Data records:
▼

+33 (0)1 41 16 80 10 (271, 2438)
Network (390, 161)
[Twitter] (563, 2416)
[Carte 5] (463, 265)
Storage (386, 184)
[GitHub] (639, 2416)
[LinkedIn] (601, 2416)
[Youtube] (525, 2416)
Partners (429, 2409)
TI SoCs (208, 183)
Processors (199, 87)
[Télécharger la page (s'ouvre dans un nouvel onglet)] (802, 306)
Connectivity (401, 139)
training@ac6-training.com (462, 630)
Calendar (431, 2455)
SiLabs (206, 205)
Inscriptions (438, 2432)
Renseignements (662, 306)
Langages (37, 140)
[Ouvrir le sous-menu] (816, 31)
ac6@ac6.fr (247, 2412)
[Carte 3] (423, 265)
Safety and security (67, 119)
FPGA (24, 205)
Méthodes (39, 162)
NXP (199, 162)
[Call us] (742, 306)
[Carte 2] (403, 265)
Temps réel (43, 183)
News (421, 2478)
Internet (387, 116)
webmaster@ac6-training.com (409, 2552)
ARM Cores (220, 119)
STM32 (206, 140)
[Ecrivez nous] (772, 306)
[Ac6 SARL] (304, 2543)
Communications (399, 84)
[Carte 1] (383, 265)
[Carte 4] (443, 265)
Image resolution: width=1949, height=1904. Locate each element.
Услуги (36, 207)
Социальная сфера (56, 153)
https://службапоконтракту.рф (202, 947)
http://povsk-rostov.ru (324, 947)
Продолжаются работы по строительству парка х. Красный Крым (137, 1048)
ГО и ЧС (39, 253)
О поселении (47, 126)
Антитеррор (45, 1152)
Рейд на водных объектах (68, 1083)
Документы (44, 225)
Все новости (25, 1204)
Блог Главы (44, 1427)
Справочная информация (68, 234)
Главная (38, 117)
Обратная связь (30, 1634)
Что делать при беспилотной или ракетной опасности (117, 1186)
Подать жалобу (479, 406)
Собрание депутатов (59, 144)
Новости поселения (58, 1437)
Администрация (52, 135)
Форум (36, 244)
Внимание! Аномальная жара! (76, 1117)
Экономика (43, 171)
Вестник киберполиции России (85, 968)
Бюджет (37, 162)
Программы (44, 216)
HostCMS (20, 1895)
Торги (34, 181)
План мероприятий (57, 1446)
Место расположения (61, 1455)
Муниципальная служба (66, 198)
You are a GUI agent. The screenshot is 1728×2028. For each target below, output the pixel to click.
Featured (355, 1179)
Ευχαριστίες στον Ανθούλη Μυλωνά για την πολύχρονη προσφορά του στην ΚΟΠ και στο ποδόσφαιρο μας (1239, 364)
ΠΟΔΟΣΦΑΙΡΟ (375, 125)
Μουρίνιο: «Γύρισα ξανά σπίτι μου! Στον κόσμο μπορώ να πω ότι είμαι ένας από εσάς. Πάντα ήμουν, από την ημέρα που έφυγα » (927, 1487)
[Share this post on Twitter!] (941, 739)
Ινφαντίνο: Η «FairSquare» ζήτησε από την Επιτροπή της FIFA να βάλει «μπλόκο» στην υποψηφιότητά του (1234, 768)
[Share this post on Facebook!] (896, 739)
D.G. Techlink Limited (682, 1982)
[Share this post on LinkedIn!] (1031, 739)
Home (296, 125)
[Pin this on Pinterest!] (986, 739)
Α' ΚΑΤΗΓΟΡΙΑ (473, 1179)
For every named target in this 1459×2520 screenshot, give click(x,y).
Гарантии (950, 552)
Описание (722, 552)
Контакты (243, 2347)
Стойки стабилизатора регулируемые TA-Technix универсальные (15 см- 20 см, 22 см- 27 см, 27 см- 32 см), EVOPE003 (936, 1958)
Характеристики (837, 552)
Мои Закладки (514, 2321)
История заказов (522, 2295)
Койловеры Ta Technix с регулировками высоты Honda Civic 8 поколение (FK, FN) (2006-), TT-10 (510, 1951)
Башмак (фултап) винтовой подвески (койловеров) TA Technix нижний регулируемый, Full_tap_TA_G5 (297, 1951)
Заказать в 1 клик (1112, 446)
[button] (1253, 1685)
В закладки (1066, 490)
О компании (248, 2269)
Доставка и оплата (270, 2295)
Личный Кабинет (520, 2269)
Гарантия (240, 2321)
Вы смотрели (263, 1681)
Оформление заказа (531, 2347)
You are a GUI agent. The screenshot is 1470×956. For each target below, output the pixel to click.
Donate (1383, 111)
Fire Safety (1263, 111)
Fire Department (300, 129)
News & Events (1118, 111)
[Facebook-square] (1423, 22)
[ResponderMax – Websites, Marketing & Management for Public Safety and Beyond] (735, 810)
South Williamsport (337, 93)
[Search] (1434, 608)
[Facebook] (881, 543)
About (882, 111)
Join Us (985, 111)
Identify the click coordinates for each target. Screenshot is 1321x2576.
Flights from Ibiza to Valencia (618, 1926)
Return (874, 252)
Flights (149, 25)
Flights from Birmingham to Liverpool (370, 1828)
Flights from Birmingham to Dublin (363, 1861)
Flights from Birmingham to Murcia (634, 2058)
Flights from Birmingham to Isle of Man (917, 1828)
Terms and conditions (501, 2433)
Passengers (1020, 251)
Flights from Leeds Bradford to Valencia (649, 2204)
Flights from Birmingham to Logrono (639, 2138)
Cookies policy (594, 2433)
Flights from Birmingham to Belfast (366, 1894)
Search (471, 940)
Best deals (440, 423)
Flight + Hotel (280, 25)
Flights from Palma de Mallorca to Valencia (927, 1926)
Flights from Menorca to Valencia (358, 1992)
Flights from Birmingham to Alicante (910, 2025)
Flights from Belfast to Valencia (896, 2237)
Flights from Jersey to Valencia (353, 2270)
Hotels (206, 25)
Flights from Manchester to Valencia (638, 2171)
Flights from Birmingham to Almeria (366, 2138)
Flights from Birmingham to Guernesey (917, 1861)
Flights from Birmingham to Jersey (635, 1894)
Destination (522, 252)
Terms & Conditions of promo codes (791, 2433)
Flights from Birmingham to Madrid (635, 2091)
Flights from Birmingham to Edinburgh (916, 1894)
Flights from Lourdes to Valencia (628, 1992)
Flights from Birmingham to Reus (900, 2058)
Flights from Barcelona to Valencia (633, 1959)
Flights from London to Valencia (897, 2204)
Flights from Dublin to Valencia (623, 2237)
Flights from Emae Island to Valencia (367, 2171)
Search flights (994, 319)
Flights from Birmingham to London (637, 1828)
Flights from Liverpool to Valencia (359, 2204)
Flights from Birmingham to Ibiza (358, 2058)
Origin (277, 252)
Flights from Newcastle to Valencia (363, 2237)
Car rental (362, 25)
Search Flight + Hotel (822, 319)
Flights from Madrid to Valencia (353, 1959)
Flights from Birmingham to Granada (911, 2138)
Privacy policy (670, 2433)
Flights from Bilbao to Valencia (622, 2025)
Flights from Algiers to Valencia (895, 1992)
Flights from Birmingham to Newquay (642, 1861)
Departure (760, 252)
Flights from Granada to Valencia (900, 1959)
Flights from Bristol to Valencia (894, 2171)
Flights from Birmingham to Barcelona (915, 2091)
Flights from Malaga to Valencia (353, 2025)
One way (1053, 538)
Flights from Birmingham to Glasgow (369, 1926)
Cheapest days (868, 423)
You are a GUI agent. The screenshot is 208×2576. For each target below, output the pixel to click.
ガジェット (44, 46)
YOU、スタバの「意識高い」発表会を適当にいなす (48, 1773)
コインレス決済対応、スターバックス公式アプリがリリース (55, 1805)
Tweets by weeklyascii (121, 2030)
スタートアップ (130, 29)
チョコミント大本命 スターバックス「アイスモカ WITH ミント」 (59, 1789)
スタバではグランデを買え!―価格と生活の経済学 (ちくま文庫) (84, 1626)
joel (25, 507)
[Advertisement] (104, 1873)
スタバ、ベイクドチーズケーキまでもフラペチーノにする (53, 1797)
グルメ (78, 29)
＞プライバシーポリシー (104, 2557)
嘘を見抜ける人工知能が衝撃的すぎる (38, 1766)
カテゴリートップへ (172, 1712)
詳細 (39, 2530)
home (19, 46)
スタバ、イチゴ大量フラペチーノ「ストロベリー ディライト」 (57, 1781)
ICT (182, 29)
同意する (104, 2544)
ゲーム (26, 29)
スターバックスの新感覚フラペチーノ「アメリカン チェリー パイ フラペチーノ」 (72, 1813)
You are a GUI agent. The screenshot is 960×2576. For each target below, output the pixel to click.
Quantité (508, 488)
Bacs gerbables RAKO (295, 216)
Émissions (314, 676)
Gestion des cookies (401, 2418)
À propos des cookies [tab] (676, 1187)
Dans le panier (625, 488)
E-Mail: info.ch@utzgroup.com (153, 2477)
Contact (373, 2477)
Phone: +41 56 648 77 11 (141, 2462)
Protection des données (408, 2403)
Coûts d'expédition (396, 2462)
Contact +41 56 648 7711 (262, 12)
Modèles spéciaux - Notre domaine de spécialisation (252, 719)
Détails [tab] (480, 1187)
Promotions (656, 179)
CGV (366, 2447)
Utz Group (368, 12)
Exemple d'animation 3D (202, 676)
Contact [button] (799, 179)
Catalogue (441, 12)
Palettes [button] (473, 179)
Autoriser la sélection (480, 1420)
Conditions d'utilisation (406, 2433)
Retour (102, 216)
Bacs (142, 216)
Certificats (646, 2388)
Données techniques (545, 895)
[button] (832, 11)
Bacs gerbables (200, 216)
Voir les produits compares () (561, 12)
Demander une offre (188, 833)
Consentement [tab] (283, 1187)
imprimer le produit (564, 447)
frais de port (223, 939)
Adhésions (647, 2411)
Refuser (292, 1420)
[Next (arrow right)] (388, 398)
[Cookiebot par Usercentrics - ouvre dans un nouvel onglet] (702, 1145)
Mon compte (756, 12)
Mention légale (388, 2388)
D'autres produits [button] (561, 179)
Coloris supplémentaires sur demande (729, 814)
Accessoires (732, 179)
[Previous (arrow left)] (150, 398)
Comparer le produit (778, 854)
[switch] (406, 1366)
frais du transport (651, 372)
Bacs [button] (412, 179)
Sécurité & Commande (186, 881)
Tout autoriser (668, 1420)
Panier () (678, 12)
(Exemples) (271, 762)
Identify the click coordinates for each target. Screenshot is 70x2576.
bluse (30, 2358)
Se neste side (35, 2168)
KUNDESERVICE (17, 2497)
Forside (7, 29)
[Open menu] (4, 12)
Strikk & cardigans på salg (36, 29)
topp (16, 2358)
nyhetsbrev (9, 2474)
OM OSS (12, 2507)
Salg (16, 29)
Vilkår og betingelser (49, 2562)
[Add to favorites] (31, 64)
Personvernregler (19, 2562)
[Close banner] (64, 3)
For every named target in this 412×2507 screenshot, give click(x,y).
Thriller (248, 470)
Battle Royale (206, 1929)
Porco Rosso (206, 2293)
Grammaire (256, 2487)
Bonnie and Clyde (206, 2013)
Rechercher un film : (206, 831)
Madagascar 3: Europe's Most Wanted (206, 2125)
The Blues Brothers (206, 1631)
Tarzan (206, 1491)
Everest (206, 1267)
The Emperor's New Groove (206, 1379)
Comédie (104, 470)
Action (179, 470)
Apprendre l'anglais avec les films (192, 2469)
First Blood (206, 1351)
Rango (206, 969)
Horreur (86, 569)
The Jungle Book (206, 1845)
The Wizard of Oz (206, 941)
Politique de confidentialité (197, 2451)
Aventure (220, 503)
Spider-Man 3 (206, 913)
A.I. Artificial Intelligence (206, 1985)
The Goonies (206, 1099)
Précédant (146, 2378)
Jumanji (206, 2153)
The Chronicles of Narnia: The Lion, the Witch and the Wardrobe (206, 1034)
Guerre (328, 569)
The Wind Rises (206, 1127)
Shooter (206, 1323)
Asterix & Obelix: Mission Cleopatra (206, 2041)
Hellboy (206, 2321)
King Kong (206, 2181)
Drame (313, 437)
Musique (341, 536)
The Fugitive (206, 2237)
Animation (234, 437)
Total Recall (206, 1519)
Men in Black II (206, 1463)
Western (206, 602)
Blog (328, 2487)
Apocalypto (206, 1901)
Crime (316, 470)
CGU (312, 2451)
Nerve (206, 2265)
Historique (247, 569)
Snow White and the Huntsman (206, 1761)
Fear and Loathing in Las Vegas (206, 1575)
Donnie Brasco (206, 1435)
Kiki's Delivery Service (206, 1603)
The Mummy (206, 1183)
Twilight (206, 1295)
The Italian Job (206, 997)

▲

# [Exercise aim]
Where does the word "agent" occur in the records? Return every line that holds it.

# [Answer to the problem]
You are a GUI agent. The screenshot is 1728×2028. For each target below, output the pixel to click.
You are a GUI agent. The screenshot is 1470×956. For each target below, output the pixel to click.
You are a GUI agent. The screenshot is 208×2576. For each target below, output the pixel to click.
You are a GUI agent. The screenshot is 960×2576. For each target below, output the pixel to click.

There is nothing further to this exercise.